Windows – How to take screenshot at “100% size” on a high-DPI with scaling enabled

dpiscreenshotwindows 10

Seemingly simple thing but I can't figure it out.

I'm on Windows 10 with a high-DPI monitor for which I have 125% scaling enabled. The screenshots look good (crisp, correct size) in local apps like Paint.NET which also take high DPI into consideration but when posted online, e.g., here, it is too large and blurry:

too large and blurry

I get it, everything is made 125% larger by Windows so the result is 1.25x bigger than what I see locally but the result simply does not look good. I tried to downscale it by the factor of 0.8 (= 1/1.25) but the result is again not great (natural size but a bit blurry):

downscaled

I should stress that I understand the DPI calculations behind the scenes and the result is "correct" in a mathematical sense of the word but I'm still looking for ways to make screenshots look good for the readers (good = as if they were taken on a system with 100% DPI scaling).

(Changing DPI and logging out of Windows every time is not a practical option for me.)

Best Answer

I would also have liked a good solution for this problem, but I don't believe that one exists. I will explain below why I think so.

When one specifies 125% scaling for Windows, this means that Windows smears every pixel over 1.25 pixels, or every 4 pixels over 5. This has the effect of the screen seeming larger, while really being smaller, and makes the text more readable.

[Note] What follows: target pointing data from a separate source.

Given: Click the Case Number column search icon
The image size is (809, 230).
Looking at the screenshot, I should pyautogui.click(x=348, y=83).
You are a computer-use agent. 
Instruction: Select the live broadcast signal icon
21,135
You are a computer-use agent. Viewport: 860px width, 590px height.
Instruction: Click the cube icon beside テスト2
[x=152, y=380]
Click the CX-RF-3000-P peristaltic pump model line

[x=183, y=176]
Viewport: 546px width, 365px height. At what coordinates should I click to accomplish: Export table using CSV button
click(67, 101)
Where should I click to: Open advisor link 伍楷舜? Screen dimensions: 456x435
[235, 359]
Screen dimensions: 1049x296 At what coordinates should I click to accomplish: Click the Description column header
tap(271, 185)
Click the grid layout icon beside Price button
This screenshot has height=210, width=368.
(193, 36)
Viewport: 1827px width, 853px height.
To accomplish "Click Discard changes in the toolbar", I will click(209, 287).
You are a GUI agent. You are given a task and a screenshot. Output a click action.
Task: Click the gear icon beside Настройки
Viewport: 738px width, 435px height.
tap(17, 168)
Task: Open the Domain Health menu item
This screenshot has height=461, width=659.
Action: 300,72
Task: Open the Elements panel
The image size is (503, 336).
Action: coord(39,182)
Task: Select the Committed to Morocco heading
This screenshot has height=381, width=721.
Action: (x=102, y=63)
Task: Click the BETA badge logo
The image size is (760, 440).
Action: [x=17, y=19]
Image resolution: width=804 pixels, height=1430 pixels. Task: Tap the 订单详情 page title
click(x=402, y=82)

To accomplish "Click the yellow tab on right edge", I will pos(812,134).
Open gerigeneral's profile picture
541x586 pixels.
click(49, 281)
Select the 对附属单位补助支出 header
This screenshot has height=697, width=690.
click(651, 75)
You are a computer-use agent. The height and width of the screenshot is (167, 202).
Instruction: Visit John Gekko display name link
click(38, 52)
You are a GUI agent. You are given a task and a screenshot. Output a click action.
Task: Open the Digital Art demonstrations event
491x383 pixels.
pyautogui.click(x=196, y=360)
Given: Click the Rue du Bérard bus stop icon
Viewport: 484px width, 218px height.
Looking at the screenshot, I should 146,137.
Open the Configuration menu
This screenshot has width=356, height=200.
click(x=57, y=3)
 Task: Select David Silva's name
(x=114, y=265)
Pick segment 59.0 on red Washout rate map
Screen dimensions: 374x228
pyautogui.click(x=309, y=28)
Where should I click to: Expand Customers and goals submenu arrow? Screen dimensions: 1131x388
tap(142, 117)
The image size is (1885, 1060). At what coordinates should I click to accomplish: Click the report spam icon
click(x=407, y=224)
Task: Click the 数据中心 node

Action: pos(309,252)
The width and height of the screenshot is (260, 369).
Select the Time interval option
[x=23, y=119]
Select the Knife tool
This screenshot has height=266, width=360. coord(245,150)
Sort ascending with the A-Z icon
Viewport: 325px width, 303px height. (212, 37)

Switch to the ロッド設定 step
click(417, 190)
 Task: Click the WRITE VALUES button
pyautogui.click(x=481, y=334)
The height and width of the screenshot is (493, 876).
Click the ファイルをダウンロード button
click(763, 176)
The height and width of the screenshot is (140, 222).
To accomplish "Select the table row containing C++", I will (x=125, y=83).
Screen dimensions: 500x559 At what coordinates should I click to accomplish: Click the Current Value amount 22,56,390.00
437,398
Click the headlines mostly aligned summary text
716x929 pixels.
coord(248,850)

But this also makes everything a bit blurry because what is displayed on the display is a processed version, with the pixels being interpolated from their context, so that not even one pixel is left as it was originally drawn by the application.

What Screen capture does is simply copy pixels from the screen. It has no way for accessing the original content issued by the application(s), so that this is really all that it can do. For 125% scaling it will then have 5 pixels for every original 4 pixels.

Down-scaling the captured image screenshot by 80% will return these 5 pixels to 4, but this is another resize of the image and another interpolation of the pixels, so the pixels are even further away from the original ones.

I do not see any solution to this complexity, except taking the screenshots with the screen scaling at 100%, which in the latest version of Windows 10 is immediate and does not require a reboot or even a re-login. You may compensate for the resulting small screen by using a screen-capture program such as Greenshot, which displays a magnifier for the screen-area where is positioned the cursor.

There are programs that can change the screen resolution to others that are supported by the monitor without a reboot, but they are rarely a solution since they are a hardware solution, while Windows scaling is done in software. I explain this below with an example.

For example, my screen has a resolution of 3840x2160 and my scaling is set to 150%. The resolution that matches natively that scaling is 2560x1440, but this resolution is not natively supported by my display adapter, so I cannot change to it. The situation might be different with your own adapter, as you may easily verify.

I don't really see any other satisfactory solution to this problem, except temporarily changing the scaling to 100%, unless Microsoft decides to supply one in a future version of Windows.